1. Business & Finance

Tax Deductions - How to Save Taxes While Saving for Retirement

How Saving Can Save You Money

From , former About.com Guide

Tax deductions become very interesting when you're about to file your tax return. Tax deductions save you money because they reduce the amount of tax you owe or increase the size of the refund you will receive. Most tax deductions are generated from an expense you pay. Common tax deductions include mortgage interest paid and real estate taxes paid. But there is one set of tax deductions that is even more powerful - tax deductions that you receive by saving, not spending.

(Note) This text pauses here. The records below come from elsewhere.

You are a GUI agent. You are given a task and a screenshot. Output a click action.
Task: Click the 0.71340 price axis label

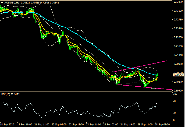tap(178, 55)
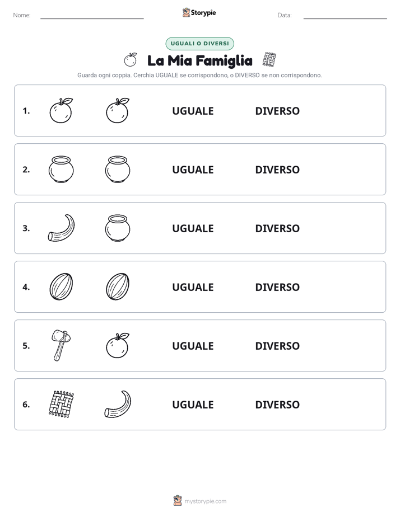The height and width of the screenshot is (517, 400).
Task: Choose UGUALE for row 4
Action: point(193,287)
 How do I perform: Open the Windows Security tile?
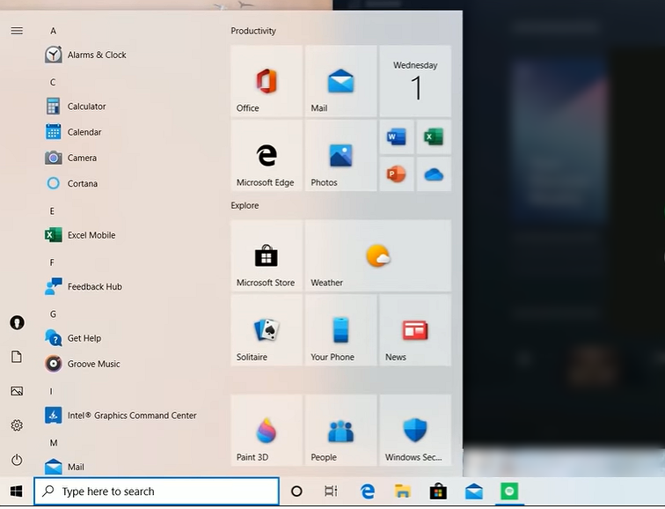[414, 431]

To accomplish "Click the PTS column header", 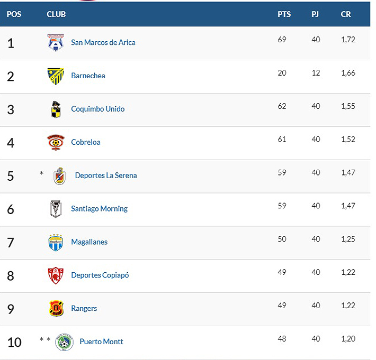I will tap(284, 14).
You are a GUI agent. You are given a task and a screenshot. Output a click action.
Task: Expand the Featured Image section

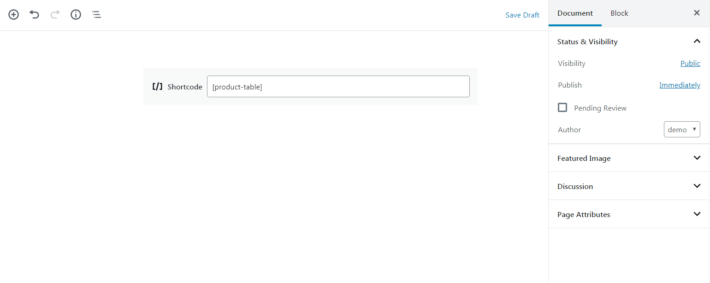pos(697,158)
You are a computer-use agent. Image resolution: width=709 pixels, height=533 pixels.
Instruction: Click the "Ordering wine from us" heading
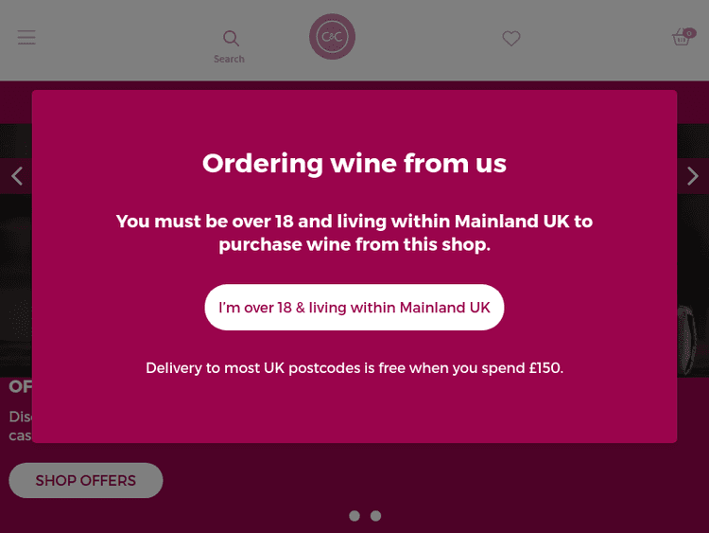click(x=355, y=164)
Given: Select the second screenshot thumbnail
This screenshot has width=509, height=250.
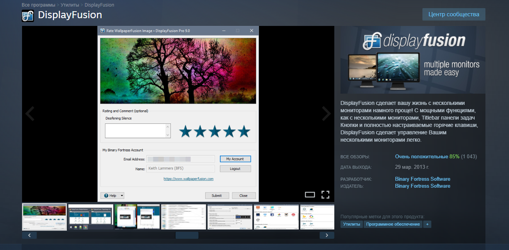Looking at the screenshot, I should point(91,217).
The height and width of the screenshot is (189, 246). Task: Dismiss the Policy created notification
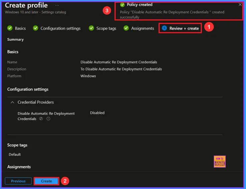point(240,5)
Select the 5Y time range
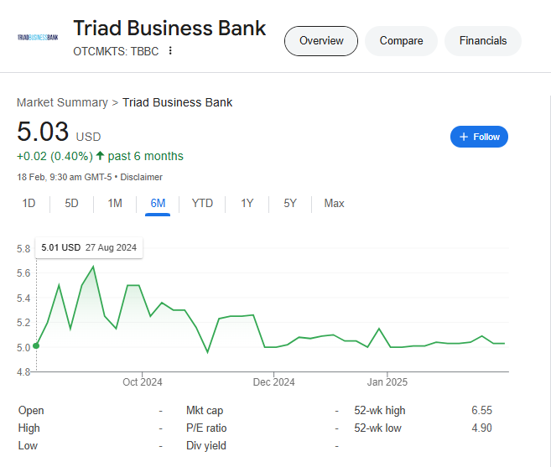The width and height of the screenshot is (551, 467). click(290, 203)

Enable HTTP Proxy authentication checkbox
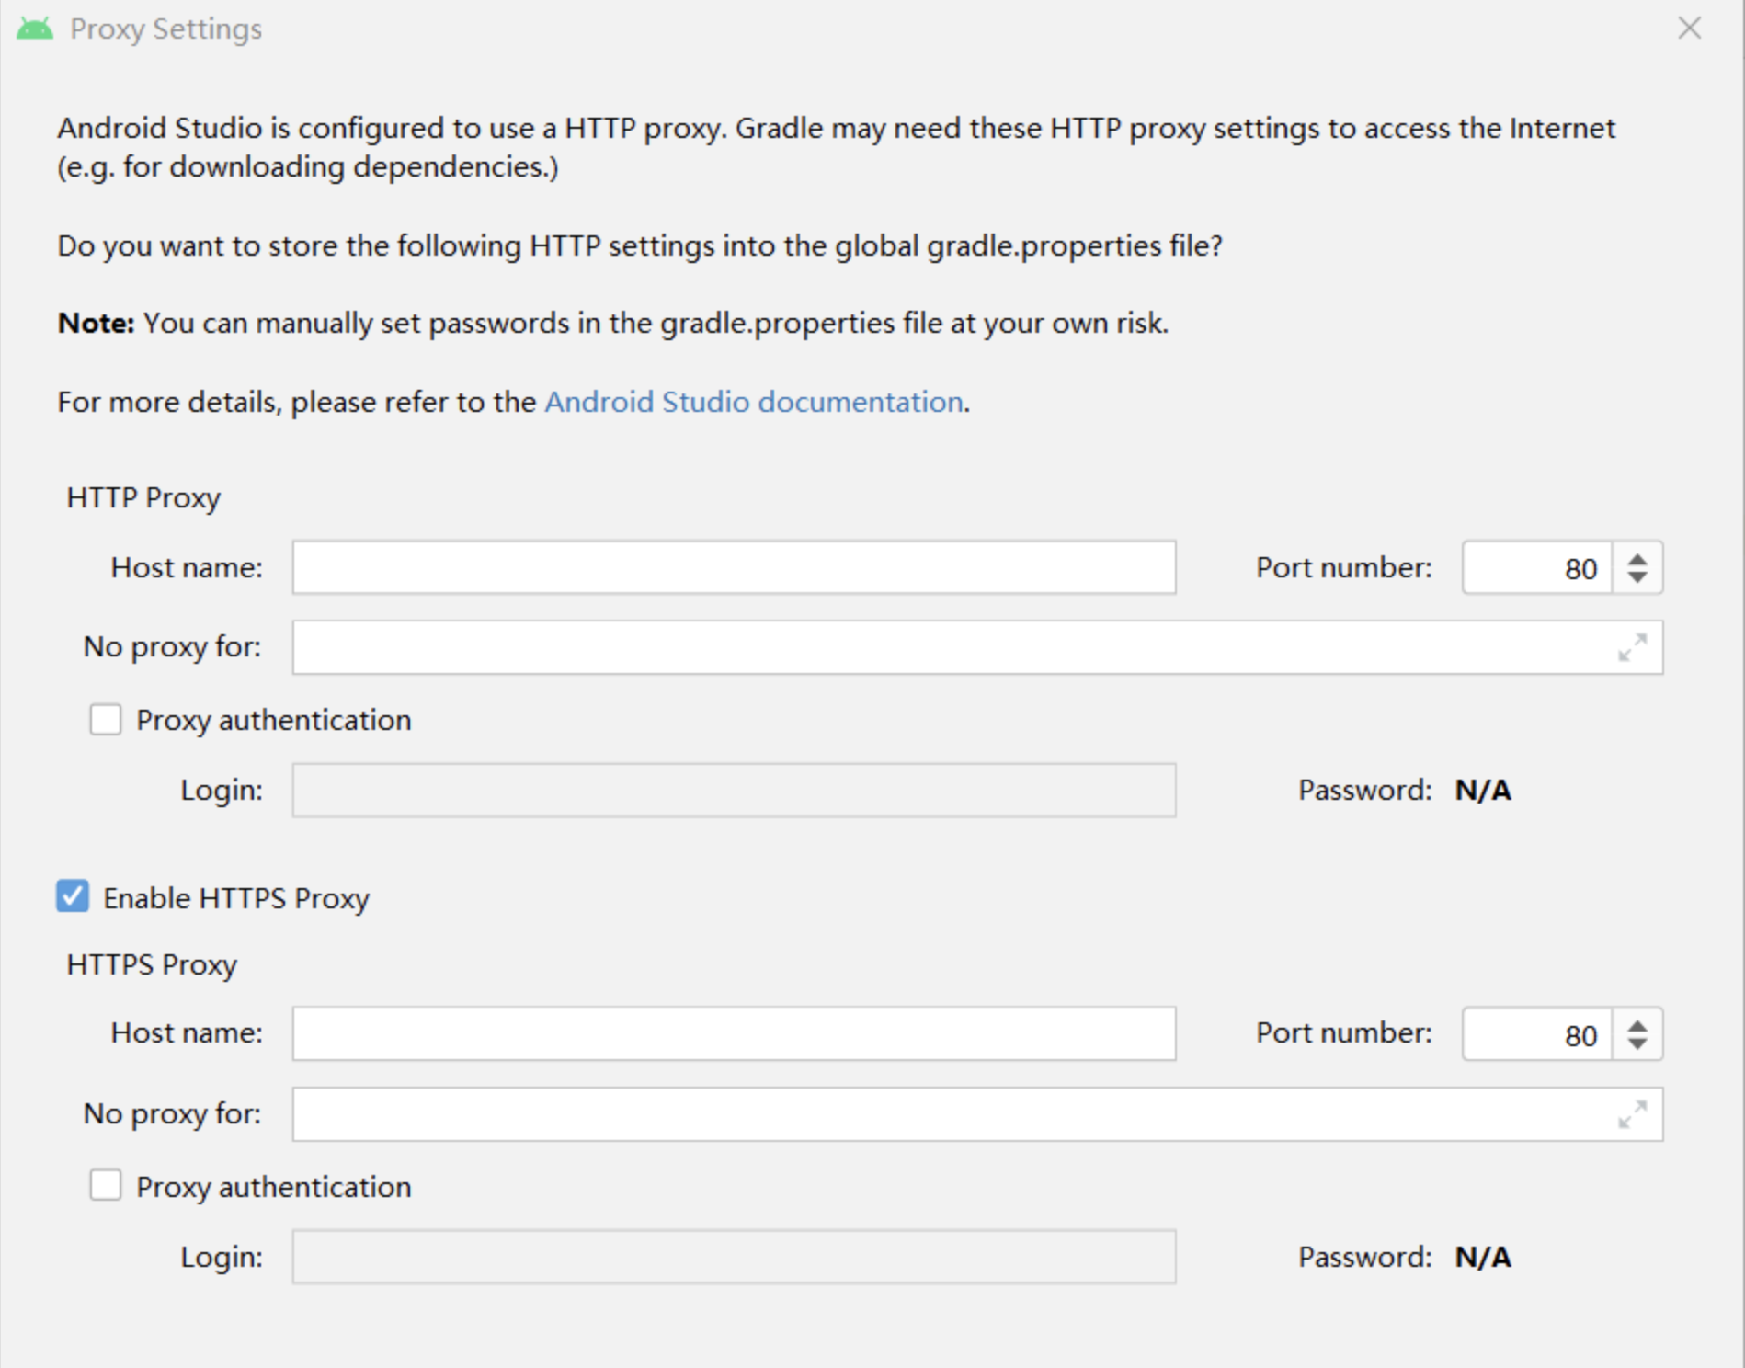pos(106,720)

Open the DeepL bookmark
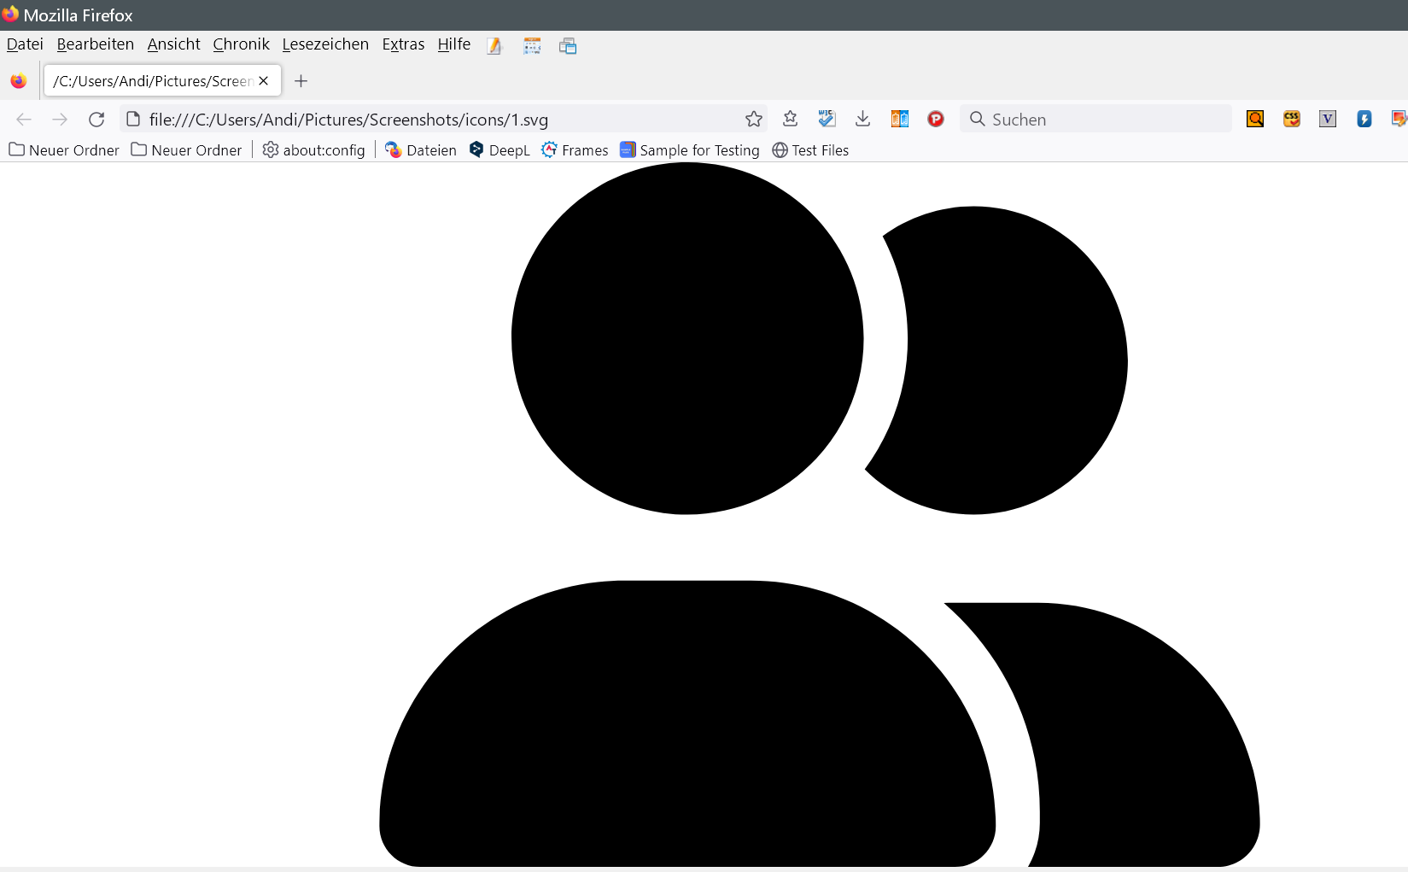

Retirement Planning Tax Deduction # 1: IRA Contributions

If you contribute to a traditional IRA, you might be able to deduct your IRA contribution. Your ability to receive an IRA contribution tax deduction is based on your income and your (and your spouse's, if you're married) eligibility to participate in a workplace retirement plan. The maximum IRA contribution limit varies by year. The deadline for contributing to a traditional IRA and potentially receiving a tax deduction is not until the filing deadline of your tax return. Typically, that means you have until April 15 of the year following the year in which you will receive a tax deduction.

Since the IRA contribution deduction is not an itemized deduction, nearly everyone who qualifies for the deduction will benefit. Some other deductions are only available to those who itemize, which is not the case with the IRA contribution tax deduction.

Retirement Planning Tax Deduction # 2: Self-Employed Retirement Plan Contributions

In addition to IRAs, people who have earnings from self-employment have several other opportunities to save for retirement while saving on their taxes. Typically, the limits for contributions to such plans are much higher than those for IRAs, often reaching the vicinity of 20% of net earnings from self-employment. Self-employed retirement plans include SEP-IRAs, Keogh plans, SIMPLE IRAs, and solo 401(k) plans. Contributions to these plans are deductible as an "above the line" (not itemized) deduction and can save you a significant sum on your tax return.

Retirement Planning Tax Deduction # 3: Retirement Saver's Credit

Even better than a tax deduction is a credit. A dollar tax credit saves you a dollar in taxes, whereas a dollar tax deduction saves you some percentage less. For lower income individuals who choose to save for retirement, the tax law provides for a Retirement Saver's Credit.